EXERCISES:
A - Quote from the attorney discipline excerpt the stretch from "In May 2000, the" through "his business account.", reproducing it word for word.
B - In the attorney discipline excerpt, what did the respondent's records demonstrate that led to the investigation's transfer to the Office of Attorney Ethics?

EXCERPT:
In 2002, respondent was reprimanded in New Jersey for misrepresenting to his client that he had filed a motion on the client's behalf and that a court date had been scheduled. In re Fagan, 172 N.J. 407 (2002). In 2003, respondent was admonished for failing to keep his client informed of the status of her personal injury matter and for failing to abide by an agreement in lieu of discipline that required him to attend a diversionary legal education course. In the Matter of Edward D. Fagan, DRB 03-286 (October 21, 2003).

Since September 27, 2004, respondent has been on the Supreme Court's list of ineligible attorneys for failure to pay the annual assessment to the New Jersey Lawyers' Fund for Client Protection. Prior to that date, he was ineligible to practice law during the following time periods: July 3 through 21, 1986; July 18, 1991 through February 6, 1992; July 20 through December 17, 1992; December 12, 1994 through May 3, 1995; September 15 through October 15, 1997; September 21, 1998 through March 19, 1999; and September 30, 2002 through February 28, 2003.

In September 1999, the District V-C Ethics Committee ("DEC") began an investigation into whether respondent had practiced law while ineligible between September 1998 and September 1999. The investigation was prompted by a telephone book listing that had appeared during that time. In late October 1999, respondent informed the DEC that the listing was a mistake and requested that the matter be closed. DEC investigator Lawrence Gaydos, Jr. testified that the investigation remained open because respondent had not complied with the DEC's request for copies of his business and trust account statements. Between October 29, 1999 and March 9, 2000, the DEC made numerous requests of respondent for copies of various financial documents, including business and trust account statements, "ledgers/statements," and all deposit slips and checks. Respondent typically supplied the documents only after prompting by the investigator.

In January 2000, respondent informed the DEC that some of his business and personal bank records were no longer available, presumably as the result of his "acrimonious divorce." In March, he provided the DEC with a re-creation of his business and trust account ledgers for the relevant period. He never supplied ledger sheets.

In May 2000, the investigation was transferred to the Office of Attorney Ethics ("OAE") because respondent's records demonstrated that he had issued trust account checks to "cash" and that some of those funds had been deposited into his business account.

Respondent is a personal injury lawyer, who has achieved a certain level of fame and notoriety for his work in many class actions instituted on behalf of tens of thousands of Holocaust survivors. He broadly described these matters as "restitution cases related to expropriated assets dating back to the Holocaust period" (1933 to 1945), as well as post-1945, when various countries nationalized assets.

SOURCE MATERIAL:
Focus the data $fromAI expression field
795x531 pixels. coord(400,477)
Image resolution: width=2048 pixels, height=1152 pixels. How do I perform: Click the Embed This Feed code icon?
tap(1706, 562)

WORKED SOLUTIONS:
A -
In May 2000, the investigation was transferred to the Office of Attorney Ethics ("OAE") because respondent's records demonstrated that he had issued trust account checks to "cash" and that some of those funds had been deposited into his business account.

B - They showed that he had issued trust account checks to "cash" and that some of those funds had been deposited into his business account.